New York seems equally filled with put-upon patient good people, and genuine nutcases—made, I firmly believe, even more menacingly nutty by their residence here. There is also a huge gray area in between, and it’s always helpful to keep in mind that it’s often just a matter of timing or circumstance; On the day when you finally lose it and yell from the curb at a swerving cabdriver, you’ll know what I mean.

There’s a conundrum inherent in living in such close quarters: people close themselves off from each other, but yearn for human contact; and in one of the biggest cities in the world, the small town habit of everybody knowing everybody’s business (or wanting to) thrives. People stare here. Not leer (though that happens sometimes, too), but stare. Common and condoned. So is reading over people’s shoulders—either to catch up on the news or just to see what they’re reading. I stopped writing on public transit the day I craned my neck to see what someone else was writing. Not to make you paranoid or anything…
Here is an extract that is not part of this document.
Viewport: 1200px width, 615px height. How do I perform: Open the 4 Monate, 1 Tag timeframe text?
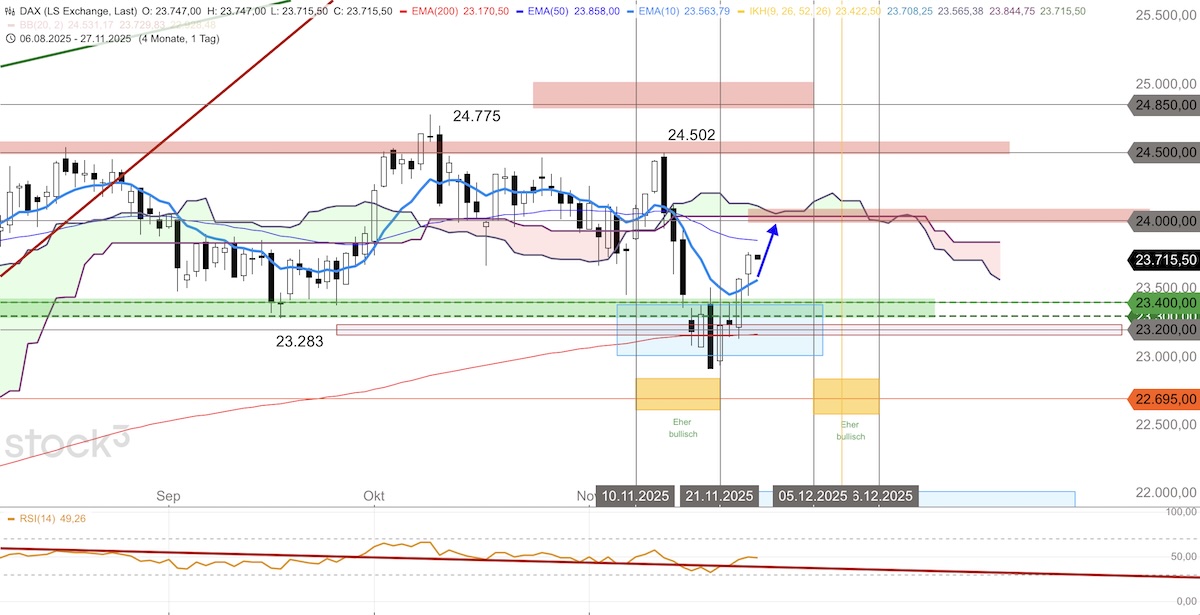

Despite all the people (or perhaps because of them) I’ve found this a hard city to lose myself in. Everyone has a different experience, but mine has been that New York is an almost anti-anonymous town. Everyone knows someone who knows someone you know. It’s not six degrees of separation, it’s more like three or four. I went on a blind date recently and it turned out we once worked at the same company, six years and 3,000 miles away.

By the opposite token, solitude, when you find it (and you will), looms as large as the Midtown skyscrapers. And though I’ve always found odd comfort in the big buildings here—they remind me strangely of the forests where I grew up—sometimes they can press in on you. A friend once told me that no relocation to New York is complete until you’re sitting alone crying on your bathroom floor. (I managed to put it off for a good long while, but it happened eventually.) The thing is: If you can manage to be alone in a city this big, you are really fucking alone. You’ll even find it difficult sometimes to get together with your closest friends: they’re busy, you’re busy, you’ve taken a vow never to hang out north of Union Square, they simply cannot—cannot!—come to Queens, etc. But do see them. Spur of the moment things work well—it doesn’t leave room for excuses or inertia.

But even on the worst day (yes, even that one), there will still be flashes of beauty and grace and life that will stop you in your tracks and dry up your tears on the spot. No, you cannot pinch the foot of the baby who smiled and giggled and cooed in his stroller that day. But, like true New Yorkers everywhere, you can dream.